Augustin Legrand est l’une de ses icônes du Bien. Partout, dans la presse, il frôle la canonisation. Mathieu Kasovitz, qui est le producteur du film documentaire Enfants de Don Quichotte (Acte 1), résume bien - dans Le Journal du dimanche - le sentiment général qui entoure le sympathique saint Augustin : « (il) marche dans les pas de l’abbé Pierre et de Coluche. Ce qui est beau dans cette histoire, c’est que tout le monde est capable de faire ce qu’il a fait. Mais comme tout le monde se taisait, il a été obligé de se bouger pour nous réveiller. » A mi-chemin entre le religieux et le showman, entre l’abbé Pierre et Coluche, Augustin Legrand fait comme le Christ : il souffre pour nous. Et sa souffrance est partout visible : il souffre de voir souffrir les sans-domicile fixe, il souffre de son impuissance à leur venir en aide rapidement, il souffre de l’ampleur du mouvement, il souffre de l’indifférence de certains décideurs politiques, il souffre même d’être une icône. Il pleure même parfois. Les médias sont conquis par sa belle gueule de mater dolorosa ; Le JDD le décrivant ainsi : « Bloc d’énergie chaleureuse culminant à plus de deux mètres ». Sa souffrance est photogénique. Saint Augustin, entre fragilité et prestance physique d’acteur, est non seulement une icône du Bien, mais aussi une incarnation des plus démunis. Incarnation plutôt improbable de ces sans-domicile fixe brisés par la vie, qui ont dû longtemps se demander ce que cet homme du show-business recherchait en devenant leur porte-parole. Le Journal du dimanche, en mission promotionnelle, répond à la question... Saint Augustin est désintéressé, il ne recherche ni la gloire médiatique ni l’aura d’un activiste du Bien... il a simplement cela dans le sang : « Legrand a tellement bataillé pour les SDF, de réunions ministérielles en tables rondes associatives, qu’il en a oublié son métier de comédien. Faute d’avoir assez travaillé, il a perdu le statut d’intermittent du spectacle. Il n’a plus un sou en poche. » Pauvre parmi les pauvres, il n’est plus possible de s’interroger à haute voix sur la pureté de l’action augustinienne. Augustin rejoint là les plus hautes figures spirituelles du dénuement et du don de soi.

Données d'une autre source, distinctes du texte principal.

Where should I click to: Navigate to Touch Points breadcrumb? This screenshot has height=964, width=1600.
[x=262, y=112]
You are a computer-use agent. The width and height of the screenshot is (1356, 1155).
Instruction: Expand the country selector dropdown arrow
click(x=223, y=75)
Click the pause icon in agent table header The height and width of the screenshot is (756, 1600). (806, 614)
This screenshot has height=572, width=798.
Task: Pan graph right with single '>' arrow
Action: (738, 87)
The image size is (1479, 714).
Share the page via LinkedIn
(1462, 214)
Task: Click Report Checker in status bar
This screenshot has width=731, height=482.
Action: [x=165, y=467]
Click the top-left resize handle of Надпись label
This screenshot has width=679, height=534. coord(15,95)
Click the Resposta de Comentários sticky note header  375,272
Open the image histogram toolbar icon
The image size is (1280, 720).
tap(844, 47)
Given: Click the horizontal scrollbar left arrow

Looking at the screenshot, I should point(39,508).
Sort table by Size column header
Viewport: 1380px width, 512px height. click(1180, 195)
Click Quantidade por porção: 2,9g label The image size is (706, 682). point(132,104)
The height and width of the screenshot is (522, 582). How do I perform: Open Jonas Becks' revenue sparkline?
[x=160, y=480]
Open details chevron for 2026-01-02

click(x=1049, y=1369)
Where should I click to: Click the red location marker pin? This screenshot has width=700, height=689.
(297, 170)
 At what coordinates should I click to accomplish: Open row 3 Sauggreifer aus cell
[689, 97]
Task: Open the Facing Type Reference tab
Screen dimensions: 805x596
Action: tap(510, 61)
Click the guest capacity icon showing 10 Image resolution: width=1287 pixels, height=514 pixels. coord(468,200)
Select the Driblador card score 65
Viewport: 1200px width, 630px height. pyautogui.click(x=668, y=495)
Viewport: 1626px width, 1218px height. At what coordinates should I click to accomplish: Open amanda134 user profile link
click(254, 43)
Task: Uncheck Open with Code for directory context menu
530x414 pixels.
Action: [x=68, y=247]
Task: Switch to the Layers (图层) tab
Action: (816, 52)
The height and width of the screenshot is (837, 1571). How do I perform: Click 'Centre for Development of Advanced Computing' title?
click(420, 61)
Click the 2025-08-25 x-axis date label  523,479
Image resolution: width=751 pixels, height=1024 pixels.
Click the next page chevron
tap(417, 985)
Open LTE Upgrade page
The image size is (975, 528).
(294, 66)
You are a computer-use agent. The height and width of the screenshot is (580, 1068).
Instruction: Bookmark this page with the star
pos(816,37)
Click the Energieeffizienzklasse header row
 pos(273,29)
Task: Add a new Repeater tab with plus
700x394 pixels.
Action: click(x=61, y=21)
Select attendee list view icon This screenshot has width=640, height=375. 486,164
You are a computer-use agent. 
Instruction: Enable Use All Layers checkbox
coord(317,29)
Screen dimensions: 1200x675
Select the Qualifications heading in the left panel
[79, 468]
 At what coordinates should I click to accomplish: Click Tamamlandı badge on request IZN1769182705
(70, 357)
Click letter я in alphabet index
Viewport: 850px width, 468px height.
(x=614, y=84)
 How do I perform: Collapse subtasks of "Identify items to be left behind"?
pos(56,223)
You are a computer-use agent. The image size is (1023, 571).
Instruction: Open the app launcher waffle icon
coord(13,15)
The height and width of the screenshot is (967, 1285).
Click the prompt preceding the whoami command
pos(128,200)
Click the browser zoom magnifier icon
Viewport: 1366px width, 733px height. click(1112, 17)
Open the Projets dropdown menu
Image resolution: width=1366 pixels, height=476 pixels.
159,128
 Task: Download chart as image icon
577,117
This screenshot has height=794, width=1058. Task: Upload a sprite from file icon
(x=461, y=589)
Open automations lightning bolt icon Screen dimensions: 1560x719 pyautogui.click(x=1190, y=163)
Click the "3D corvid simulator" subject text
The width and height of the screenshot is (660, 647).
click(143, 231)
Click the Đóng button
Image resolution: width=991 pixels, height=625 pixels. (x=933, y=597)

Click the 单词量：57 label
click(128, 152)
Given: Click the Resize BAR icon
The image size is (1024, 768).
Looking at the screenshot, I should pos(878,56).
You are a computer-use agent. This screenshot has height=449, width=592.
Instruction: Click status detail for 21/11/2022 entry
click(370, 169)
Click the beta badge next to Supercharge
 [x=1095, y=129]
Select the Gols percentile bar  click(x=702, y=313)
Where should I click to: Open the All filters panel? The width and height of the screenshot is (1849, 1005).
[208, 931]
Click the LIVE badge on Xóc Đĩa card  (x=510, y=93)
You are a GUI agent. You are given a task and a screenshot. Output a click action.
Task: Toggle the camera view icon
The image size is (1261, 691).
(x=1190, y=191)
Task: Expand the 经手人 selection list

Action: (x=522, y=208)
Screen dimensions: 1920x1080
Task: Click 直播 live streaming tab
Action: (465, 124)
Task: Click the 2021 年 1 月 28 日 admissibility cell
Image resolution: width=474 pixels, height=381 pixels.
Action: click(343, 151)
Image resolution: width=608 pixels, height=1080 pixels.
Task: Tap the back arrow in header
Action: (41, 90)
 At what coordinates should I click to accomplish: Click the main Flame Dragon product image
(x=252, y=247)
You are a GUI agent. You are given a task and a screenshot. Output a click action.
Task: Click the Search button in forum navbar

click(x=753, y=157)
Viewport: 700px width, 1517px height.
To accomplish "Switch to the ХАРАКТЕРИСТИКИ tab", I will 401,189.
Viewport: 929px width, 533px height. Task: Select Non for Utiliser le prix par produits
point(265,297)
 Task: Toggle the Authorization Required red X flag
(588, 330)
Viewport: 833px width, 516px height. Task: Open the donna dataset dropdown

Cette pureté en viendrait presque à nous faire oublier que son action s’inscrit aussi dans une accablante habitude du show-business français de se piquer d’humanitaire. Là où les grandes stars hollywoodiennes se contentent souvent de faire de fracassants dons en millions de dollars à des fondations caritatives chic, les stars françaises ont souvent le désir de montrer leur générosité à l’œuvre. Ces figures de l’indignation et du « coup de gueule », du « C’est pas normal ! », du « Ça peut plus durer comme ça ! », du « J’accuse ! », sont connues, elles viennent souvent du monde du cinéma et de la chanson. On citera pêle-mêle Jacques Higelin, Emmanuelle Béart, Josianne Balasko, etc. Le mouvement des Enfants de Don Quichotte© n’a pas échappé à cette recherche du piment people : on se souvient de ces baroques images de Jean Rochefort sortant d’une Quechua© rouge 2 seconds©, en dénonçant le sort des sans-abris avec tout le pathos dont son génie est capable. Le tout à côté de saint Augustin, au visage transfiguré par l’humanisme, souffrant pour lui. Et souffrant aussi pour la caméra qui le filme. Déformation professionnelle ? Mélange des genres ?
A force de se rêver en Don Quichotte, sympathique chevalier idéaliste à la barbe de trois jours, ne risque-t-on pas de se transformer un jour en moulins à vent ? Ces géants qui brassent de l’air et que l’on voit à des kilomètres...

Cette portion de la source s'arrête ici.